QUESTIONS TO NEC CANDIDATES
1. Do you accept that trans women are women, trans men are men, and non-binary people are non-binary - and will you commit to respecting trans people as their self-declared gender – if so, how will you integrate this approach to tackle the culture of entrenched transphobia, from the grassroots membership up to the leadership?
"Yes, it's really important to me that all people are free to be themselves and are protected in doing so. The second part of the question is clearly big topic to deal with and there are no easy fixes unfortunately. We need a clear and public commitment from the Party to lead on this and the Party rules must include guidance and disciplinary rules to support this. Education is key but the leadership and officers at CLP and regional level have a responsibility to ensure their LGBT+ comrades voices are heard and rights fought for."
2. Will you defend the current Labour Party policy and principle of inclusion of Transgender women on All Women Shortlists?
"Yes, trans women are women."
3. How would you make sure all identities and all voices under the LGBTIQA+ umbrella are listened to on issues of homophobia, transphobia and transmisogyny, allowing for example, trans people to lead the way on their own liberation.
"I think there should be a national policy forum for LGBT+ members and that all regional and national conferences should include proper time to cover the issues that are important to the LGBT+ community as well as allowing LGBT+ MPs and Councillors time to relay their experiences and suggestions for how the party and wider society is failing and can improve in regard to LGBT+ rights and equality. I think it would also be worthwhile for CLPs to have to debate at least one motion per quarter relating to LGBT+ issues to ensure that these issues are considered by all members regardless of their sex/gender/race etc."
4. Do you believe that trans liberation must be an objective of the Labour Party, and that transphobia is antithetical to our collective aims, and if so - would you support the expulsion from the Labour Party of those who express bigoted, transphobic views.
"Of course. Any group, whether or not they constitute a minority, that experiences persecution, prejudice and discrimination must be represented by and defended by the Labour Party.
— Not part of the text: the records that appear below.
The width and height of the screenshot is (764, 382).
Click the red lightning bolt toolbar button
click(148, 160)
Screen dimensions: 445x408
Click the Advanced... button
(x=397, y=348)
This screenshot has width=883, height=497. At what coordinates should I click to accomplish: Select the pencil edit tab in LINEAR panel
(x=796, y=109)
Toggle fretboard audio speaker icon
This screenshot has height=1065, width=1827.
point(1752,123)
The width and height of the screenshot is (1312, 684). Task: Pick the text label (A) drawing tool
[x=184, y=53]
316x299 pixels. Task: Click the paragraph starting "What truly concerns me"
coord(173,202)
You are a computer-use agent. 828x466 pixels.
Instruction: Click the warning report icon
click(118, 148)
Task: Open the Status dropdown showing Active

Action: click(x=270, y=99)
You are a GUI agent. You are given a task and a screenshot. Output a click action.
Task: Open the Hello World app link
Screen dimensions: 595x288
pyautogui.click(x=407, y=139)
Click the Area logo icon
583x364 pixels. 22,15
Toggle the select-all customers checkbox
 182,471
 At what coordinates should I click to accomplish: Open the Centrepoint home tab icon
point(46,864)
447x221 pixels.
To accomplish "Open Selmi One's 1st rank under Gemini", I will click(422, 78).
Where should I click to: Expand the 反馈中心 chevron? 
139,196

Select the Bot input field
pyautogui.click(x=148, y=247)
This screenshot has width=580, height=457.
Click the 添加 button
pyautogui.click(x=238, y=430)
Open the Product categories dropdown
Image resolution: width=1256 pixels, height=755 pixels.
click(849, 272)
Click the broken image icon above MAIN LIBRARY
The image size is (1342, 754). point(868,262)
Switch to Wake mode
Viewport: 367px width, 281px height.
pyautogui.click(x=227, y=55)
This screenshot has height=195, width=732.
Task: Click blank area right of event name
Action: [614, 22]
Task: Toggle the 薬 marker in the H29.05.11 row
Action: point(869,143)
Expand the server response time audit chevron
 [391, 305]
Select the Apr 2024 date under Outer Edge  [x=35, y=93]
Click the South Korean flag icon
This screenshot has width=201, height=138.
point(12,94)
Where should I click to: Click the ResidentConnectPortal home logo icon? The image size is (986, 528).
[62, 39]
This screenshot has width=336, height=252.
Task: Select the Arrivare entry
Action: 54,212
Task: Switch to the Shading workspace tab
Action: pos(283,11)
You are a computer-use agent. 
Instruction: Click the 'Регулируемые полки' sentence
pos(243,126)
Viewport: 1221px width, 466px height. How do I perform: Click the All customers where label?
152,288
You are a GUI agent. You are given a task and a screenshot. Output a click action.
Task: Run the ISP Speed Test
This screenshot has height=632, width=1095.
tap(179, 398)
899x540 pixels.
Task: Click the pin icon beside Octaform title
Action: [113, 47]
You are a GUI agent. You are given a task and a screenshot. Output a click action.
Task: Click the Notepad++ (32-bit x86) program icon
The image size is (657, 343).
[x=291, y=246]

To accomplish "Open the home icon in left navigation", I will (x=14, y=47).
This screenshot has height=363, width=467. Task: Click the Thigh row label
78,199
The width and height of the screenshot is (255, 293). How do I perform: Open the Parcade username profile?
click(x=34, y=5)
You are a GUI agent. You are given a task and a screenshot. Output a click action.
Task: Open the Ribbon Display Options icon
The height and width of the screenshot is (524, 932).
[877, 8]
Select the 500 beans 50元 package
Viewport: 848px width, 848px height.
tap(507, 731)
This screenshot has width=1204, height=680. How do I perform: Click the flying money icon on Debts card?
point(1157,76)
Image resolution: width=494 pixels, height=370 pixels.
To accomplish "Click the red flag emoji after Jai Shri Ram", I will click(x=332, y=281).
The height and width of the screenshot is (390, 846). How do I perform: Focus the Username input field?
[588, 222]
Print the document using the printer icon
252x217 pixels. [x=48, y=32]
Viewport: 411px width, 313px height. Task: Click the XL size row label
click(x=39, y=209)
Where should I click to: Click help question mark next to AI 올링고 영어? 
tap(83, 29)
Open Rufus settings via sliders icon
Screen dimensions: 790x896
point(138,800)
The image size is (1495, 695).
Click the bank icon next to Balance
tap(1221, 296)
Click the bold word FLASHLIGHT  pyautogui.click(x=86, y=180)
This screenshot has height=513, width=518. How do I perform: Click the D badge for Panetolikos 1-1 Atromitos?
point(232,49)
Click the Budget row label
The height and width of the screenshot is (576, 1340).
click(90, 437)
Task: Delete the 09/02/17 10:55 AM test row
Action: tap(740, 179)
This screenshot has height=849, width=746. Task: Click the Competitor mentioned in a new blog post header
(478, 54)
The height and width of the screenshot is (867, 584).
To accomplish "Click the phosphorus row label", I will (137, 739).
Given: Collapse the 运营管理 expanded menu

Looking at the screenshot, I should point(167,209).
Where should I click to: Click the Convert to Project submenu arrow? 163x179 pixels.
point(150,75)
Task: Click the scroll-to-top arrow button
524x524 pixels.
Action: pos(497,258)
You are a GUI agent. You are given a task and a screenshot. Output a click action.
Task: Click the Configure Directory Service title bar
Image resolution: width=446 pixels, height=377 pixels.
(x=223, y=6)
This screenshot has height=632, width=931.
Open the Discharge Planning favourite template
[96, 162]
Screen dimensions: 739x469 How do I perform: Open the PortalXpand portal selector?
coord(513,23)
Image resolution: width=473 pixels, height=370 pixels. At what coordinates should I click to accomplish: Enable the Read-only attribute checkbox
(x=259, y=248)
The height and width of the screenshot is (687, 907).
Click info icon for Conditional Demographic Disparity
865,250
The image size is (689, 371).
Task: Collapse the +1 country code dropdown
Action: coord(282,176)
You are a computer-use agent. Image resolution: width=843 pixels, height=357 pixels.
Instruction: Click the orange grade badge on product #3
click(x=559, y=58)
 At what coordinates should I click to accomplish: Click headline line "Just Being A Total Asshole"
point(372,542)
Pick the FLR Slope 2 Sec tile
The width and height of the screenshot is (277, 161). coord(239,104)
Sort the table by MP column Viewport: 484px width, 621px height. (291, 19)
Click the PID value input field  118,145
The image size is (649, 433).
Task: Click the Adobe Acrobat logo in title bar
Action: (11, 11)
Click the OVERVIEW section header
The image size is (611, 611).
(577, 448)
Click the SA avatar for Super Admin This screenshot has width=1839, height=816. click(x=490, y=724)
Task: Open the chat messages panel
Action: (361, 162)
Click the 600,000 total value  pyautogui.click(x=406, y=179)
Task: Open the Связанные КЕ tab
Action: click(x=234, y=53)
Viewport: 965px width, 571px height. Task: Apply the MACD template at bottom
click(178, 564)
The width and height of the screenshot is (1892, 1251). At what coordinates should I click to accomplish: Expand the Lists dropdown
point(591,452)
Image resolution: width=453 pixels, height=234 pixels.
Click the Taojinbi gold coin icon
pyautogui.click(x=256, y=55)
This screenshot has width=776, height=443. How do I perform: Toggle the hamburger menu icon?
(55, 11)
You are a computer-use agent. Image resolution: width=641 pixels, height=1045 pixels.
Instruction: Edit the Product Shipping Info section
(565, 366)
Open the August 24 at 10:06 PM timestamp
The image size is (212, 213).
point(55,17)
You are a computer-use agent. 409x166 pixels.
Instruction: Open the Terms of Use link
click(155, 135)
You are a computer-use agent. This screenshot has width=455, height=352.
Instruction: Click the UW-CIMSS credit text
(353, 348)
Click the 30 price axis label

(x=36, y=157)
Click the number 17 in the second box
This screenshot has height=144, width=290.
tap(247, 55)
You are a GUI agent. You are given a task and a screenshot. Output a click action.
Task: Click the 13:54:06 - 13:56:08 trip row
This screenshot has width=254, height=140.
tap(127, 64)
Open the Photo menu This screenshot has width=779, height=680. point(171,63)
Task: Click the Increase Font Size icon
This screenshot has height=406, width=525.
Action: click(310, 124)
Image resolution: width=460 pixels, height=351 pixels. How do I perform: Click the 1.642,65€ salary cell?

The core of the Party's aims should be genuine equality, tolerance and understanding through education and leading by example."
5. Will you commit to a review of how complaints relating to transphobia are handled? and will you commit to in conjunction with LGBT+ Labour and trans-led organisations to develop a clear code of conduct that includes a workable definition of transphobia?
6. When the ‘culture war’ tactic is used in the press etc and causes an increase in bigotry against certain gender identities and sexualities (often even further marginalising those with multiple minority identities) how would you ensure that these spikes in bigotry found in wider society aren’t found within Labour?
"It is clearly difficult to take such a large collective/movement in one direction in a short space of time but the aim must be that we treat any such spikes seriously but use education and other positive responses in the first instance where the action is not serious enough to warrant immediate suspension. The clearest way to avoid the party reacting negatively to such attitudes in wider society is by clear leadership from the top and a simple but practical disciplinary system that deals quickly and consistently with any behaviour that attempts to marginalise or attack minorities within the membership."
7. What structures, processes, and changes do you think are required to change the culture within the party to one where homophobia, transphobia, transmisogyny etc. is not permitted? – also how will you help to improve understanding of trans and non-binary people in the party.
"The first thing is the leadership and Party staff taking a clear position on this. Beyond that the disciplinary processes must be clear, simple and understood by all members. Each CLP should have a complaints officer who is legally responsible for ensuring all complaints are dealt with by the Party and not ignored or mishandled. In addition, the formation of LGBT+ forums, member representative groups and CLP officers should be utilised to ensure all members are unable to use ignorance as an excuse. National and regional conferences should include time for talks and discussion on the topics that affect the LGBT+ communities too."
8. Why do you think there has never been a Trans person elected in the UK Parliament, or a Trans person selected for a winnable seat for Labour - and what measures do you think need to take place to ensure Trans people are represented within the party?
"I think the answer to the first part is that the numbers of trans members of political parties is low. And to the second part of the question we need to ensure that there is no discrimination in selection panels and that trans candidates are able to speak out if they believe they have been treated unfairly during the selection process."
9. Do you support the reform of the Gender Recognition Act to improve transgender rights, as well as supporting policies which would improve trans people’s access to necessary healthcare, housing, and employment? And will you organise against and oppose any transphobic policies from our own party or any other?
"Yes of course. Trans people and trans men in particular survey as among the least happy/satisfied with their lives of any demographic groups so this is a serious issue. The push for legal rights is a proven way for acceptance and understanding within society so this must be a priority. But as mentioned above as a socialist movement we must fight against and understand the common basis for all oppression."
10. Name at least one LGBTIQA+ socialist who inspires you, and explain what inspires you about them.
"My knowledge of LGBT+ socialists is limited so I don't feel I can give a satisfactory answer to this question."